56. Bradley et al. (2023) evaluated report of two sisters (2 and 4 years old) who ingested 500 mg and 350 mg Δ⁸-THC, respectively. Both developed bradypnea and agitation with the 2-year-old one requiring intubation due to declining mental status. They were discharged 45 hours post-ingestion.
57. Gibbons and Morris (2024) reported six cases, including a 5-year-old girl (bw unknown) who consumed 324 mg Δ⁸-THC. She presented with lethargy, pallor, and a Glasgow Coma Scale score of 4, with oxygen desaturation to 80%. She recovered after oxygen therapy.
58. Reports from Masilamani et al. (2024) and Vaphiades (2024) were mentioned by the Panel but not considered due to uncertainties in the anecdotal reports.
Clinical studies
59. Clinical studies evaluated the effects of Δ⁸-THC in comparison to Δ⁹-THC. Over 3 different trials, at doses ranging from 10 to 75 mg, Δ⁸-THC causes symptoms such as increased heart rate, altered perception, and mild cognitive impairment, though these effects are less pronounced and shorter-lasting than those seen with 20 mg of Δ⁹-THC. Higher doses of Δ⁸-THC are required to achieve comparable changes in airway conductance and comparable symptoms to Δ⁹-THC. The onset of effects was reported as slower, and the overall symptom severity is lower.
60. No doses below 10 mg/kg bw were tested so it was not possible to establish a low reference point
Mode of action and potency factor
61. The EFSA CONTAM Panel (2015) previously concluded that the primary biological effects of Δ⁹-THC were mediated via cannabinoid receptors (CB1 and CB2), which are widely expressed across mammalian tissues.
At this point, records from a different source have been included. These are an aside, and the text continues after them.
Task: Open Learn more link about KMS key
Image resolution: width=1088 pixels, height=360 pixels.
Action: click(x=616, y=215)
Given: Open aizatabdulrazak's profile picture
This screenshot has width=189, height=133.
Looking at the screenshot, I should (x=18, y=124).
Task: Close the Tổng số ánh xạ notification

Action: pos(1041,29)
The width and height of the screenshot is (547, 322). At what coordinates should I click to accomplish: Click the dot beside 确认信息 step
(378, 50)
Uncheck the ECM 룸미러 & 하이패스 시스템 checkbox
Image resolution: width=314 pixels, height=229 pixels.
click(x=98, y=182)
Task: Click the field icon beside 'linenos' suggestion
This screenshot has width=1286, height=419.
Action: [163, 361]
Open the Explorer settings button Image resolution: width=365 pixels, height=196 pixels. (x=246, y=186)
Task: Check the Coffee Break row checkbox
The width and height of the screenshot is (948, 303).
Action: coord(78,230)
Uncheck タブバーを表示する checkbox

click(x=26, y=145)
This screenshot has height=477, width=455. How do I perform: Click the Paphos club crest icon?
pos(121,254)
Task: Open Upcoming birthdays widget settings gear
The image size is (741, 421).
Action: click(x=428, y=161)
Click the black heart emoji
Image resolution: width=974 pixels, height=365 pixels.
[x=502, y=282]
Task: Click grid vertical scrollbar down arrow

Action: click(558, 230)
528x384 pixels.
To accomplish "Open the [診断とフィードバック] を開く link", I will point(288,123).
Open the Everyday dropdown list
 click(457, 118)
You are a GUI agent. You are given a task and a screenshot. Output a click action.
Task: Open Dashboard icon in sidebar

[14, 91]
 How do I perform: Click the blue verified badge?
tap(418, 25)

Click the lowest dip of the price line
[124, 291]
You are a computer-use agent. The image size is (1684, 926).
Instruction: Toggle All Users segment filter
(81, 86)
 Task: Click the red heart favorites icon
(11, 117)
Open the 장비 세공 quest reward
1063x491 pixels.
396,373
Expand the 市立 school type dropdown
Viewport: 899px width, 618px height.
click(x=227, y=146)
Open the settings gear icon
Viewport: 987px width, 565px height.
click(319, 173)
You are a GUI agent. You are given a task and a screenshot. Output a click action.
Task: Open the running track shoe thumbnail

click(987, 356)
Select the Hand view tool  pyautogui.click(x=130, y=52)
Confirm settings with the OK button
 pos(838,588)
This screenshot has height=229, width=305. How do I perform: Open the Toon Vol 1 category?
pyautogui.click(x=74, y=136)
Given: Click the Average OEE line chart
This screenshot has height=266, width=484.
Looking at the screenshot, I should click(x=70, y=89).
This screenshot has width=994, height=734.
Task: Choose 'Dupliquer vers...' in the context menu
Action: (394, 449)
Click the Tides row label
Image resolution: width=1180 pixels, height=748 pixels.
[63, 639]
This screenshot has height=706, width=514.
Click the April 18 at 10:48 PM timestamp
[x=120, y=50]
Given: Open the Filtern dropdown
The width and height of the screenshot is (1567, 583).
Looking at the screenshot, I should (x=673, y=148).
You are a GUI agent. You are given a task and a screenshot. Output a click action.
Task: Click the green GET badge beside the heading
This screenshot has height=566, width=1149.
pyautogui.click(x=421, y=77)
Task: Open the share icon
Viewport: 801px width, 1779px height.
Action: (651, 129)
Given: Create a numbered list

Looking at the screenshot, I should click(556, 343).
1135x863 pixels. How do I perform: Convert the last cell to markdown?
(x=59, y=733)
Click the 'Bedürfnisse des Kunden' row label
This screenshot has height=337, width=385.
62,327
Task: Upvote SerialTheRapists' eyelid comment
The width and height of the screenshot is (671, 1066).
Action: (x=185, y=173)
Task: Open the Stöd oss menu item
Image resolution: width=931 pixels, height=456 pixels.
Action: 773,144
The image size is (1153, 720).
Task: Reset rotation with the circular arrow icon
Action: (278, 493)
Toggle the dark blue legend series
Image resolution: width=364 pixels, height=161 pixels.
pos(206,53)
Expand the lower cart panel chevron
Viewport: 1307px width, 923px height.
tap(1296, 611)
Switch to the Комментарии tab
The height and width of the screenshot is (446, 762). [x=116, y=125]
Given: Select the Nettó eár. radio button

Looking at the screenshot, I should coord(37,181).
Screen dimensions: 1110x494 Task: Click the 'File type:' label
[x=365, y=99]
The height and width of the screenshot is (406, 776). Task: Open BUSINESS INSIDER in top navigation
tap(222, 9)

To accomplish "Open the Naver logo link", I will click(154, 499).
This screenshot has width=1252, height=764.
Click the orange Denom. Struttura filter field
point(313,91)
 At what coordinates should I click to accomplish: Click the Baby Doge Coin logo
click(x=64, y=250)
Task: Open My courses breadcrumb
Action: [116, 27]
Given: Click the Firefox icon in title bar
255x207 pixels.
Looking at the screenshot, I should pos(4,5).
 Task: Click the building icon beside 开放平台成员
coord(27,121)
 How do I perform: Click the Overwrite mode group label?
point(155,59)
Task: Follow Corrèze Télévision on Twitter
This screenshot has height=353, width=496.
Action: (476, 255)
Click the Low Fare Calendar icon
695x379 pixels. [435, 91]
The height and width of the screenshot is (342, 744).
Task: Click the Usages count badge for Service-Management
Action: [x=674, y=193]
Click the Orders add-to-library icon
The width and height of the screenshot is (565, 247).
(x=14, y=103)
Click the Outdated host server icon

CB1 receptors are predominantly located in the brain and autonomic nervous system, while CB2 receptors are mainly found in immune and lymphoid organs. Δ⁹-THC interaction with CB1 receptors in the hypothalamus may disrupt the hypothalamic-pituitary-gonadal axis, leading to reduced synthesis of reproductive and growth-related hormones. The Panel also noted Δ⁹-THC may influence epigenetic regulation and modulate neurotransmitter levels (5- 5-hydroxytryptamine, norepinephrine and dopamine) in a dose-dependent manner.
62. For Δ⁸-THC, several studies suggests that Δ⁸-THC primarily acts as an agonist at cannabinoid receptors CB1 and CB2, similar to Δ⁹-THC. It has lower affinity for CB1, which is mainly found in the brain, and comparable affinity for CB2, located in immune and lymphoid tissues. These differences may explain its reduced potency relative to Δ⁹-THC. Both compounds influence neurotransmitter activity in the brain, but no studies were available investigating Δ⁸-THC interaction with non-cannabinoid receptors. Variability in receptor binding results may stem from differences in assay conditions using transfected cell lines, (CHO and Human Embryonic Kidney (HEK) 293 cell lines).
63. The Panel identified the critical effects as cognitive and psychomotor effects as well as increase heart rate in humans, which were observed in the human clinical studies (Zamarripa et al., 2025). These effects are associated with CB1 and CB2 receptors in which Δ⁸-THC and Δ⁹-THC are agonist for in CNS and autonomic nervous system.
64. The panel considered that a relative potency of Δ⁸-THC to Δ⁹-THC is very likely within the range of 1 to 1.6 (90-95% certainty) and alleviates the uncertainties in the hazard characterisation of Δ⁸-THC compared to Δ⁹-THC. This was supported by evidence from quantitative analysis of data from Zamarripa et al. (2025).